Kerosene use for cooking is still prevalent in urban low-income areas—1.7 million households in Kenya or 14 per cent of the total population cook with kerosene. At least 27.7 per cent of these are in urban households and 3.2 per cent are in rural areas.

Alternative cooking technologies like ethanol stoves, biogas, briquettes, pellets and solar cookers are collectively used by less than one per cent of Kenyan households.

About one in every two (49 per cent) households in Kenya use only one type of stove option while 36 per cent alternate between two types of stoves. The remaining 15 per cent have three or more options.

At least 6.6 per cent of all households in Kenya have LPG as a primary cooking technology and no other appliance as a secondary stove. And that households using LPG as the primary fuel still use, close to half of the amount of charcoal used by households that depend on charcoal as the primary fuel.

“The message Kenyans have communicated is that although uptake of clean fuels typically results in the reduction of use of traditional fuels, it does not necessarily translate into complete displacement of those fuels,” said the report.

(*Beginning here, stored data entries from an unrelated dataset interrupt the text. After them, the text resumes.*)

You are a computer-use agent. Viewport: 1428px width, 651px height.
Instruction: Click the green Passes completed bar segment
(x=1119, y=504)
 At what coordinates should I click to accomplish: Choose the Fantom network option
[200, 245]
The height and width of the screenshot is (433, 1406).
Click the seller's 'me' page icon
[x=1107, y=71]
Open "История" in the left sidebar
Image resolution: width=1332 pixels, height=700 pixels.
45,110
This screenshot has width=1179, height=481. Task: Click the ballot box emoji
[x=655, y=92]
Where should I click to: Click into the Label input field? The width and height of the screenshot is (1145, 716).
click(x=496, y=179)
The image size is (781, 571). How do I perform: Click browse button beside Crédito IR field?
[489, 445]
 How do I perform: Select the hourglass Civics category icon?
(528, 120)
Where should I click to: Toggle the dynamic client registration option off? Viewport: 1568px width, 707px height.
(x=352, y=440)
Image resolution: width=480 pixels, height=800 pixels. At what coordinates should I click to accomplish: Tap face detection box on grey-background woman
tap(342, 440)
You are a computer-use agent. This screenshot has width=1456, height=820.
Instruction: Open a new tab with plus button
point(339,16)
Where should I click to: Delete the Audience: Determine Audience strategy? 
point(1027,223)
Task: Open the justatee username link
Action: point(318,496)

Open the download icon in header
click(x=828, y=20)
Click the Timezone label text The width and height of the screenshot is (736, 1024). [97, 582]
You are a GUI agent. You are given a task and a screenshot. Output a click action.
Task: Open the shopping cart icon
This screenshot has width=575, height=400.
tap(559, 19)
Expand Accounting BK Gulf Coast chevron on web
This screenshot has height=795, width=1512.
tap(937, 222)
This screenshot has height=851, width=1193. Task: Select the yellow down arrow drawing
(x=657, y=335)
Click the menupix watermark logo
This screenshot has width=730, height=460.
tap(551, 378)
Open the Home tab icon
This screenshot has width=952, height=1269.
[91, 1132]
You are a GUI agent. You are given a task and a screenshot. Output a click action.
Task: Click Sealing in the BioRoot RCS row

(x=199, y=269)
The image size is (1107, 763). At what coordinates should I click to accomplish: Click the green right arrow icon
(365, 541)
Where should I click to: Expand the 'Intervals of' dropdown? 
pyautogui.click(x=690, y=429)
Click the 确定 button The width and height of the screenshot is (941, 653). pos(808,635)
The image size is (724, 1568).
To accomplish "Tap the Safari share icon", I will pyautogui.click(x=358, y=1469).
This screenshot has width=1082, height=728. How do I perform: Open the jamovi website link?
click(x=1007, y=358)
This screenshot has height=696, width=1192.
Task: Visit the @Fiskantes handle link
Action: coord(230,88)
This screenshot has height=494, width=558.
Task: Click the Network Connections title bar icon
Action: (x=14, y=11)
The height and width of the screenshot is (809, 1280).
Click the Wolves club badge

“The three-stone earth method has remained the most common form of cooking technology for decades and continues to defy efforts to displace as the centre of cooking especially in rural areas.”

This in the overall, defeats the World Health Organisation standards against the air pollution, mean annual exposure, from traditional wood or charcoal burning must be limited to just one to three hours per week.

Meanwhile, the United Nations Industrial Development Organisation (Unido) has partnered with the government of Tanzania to phase out the use of charcoal as a primary source of cooking energy in a programme targeting 500,00 middle-income households in Dar es Salaam.

According to the Center for International Forestry Research (CIFOR), more than 85 per cent of the country’s population depends on biomass energy for cooking and more than 70 per cent of urban dwellers rely specifically on charcoal. Dar es Salaam accounts for almost 60 per cent of the charcoal consumption.

The clean cooking energy programme is being implemented by a private firm, Consumer Choice Ltd, with funding from Global Environmental Facility.

Consumer Choice Ltd, which will provide the biofuel-run stoves for between Tsh35,000 and Tsh40,000 ($15 and $17). The biofuel is ethanol, will be sold in quantities ranging from Tsh50,000 ($21) to Tsh80,000 ($34).

Mohammed Kadhi, the firm’s director for East Africa said Phase 1 of the project, which will take 18 to 22 months to implement, will distribute 390,000 stoves and the bioethanol fuel.

He said in the next five years, these households will shift from charcoal, wood fuel and other traditional biomass fuels to bioethanol for cooking.
The distribution of the stoves started in the mid of October.

The ethanol will be supplied from the Kilombero Sugar Company, Zanzibar Sugar Company and Kilimanjaro BioChem in Tanzania.

According to Mr Kadhi there is a potential market for 1.5 billion litres of ethanol annual for cooking fuel in Tanzania, Kenya and Uganda over the next 15 years.

Unido aims is promoting bioethanol as an alternative clean cooking fuel by creating a market enabling environment.

Currently, Unido is running similar programmes in Kenya, Uganda, Sudan, DR Congo, Ethiopia, Mozambique and Madagascar.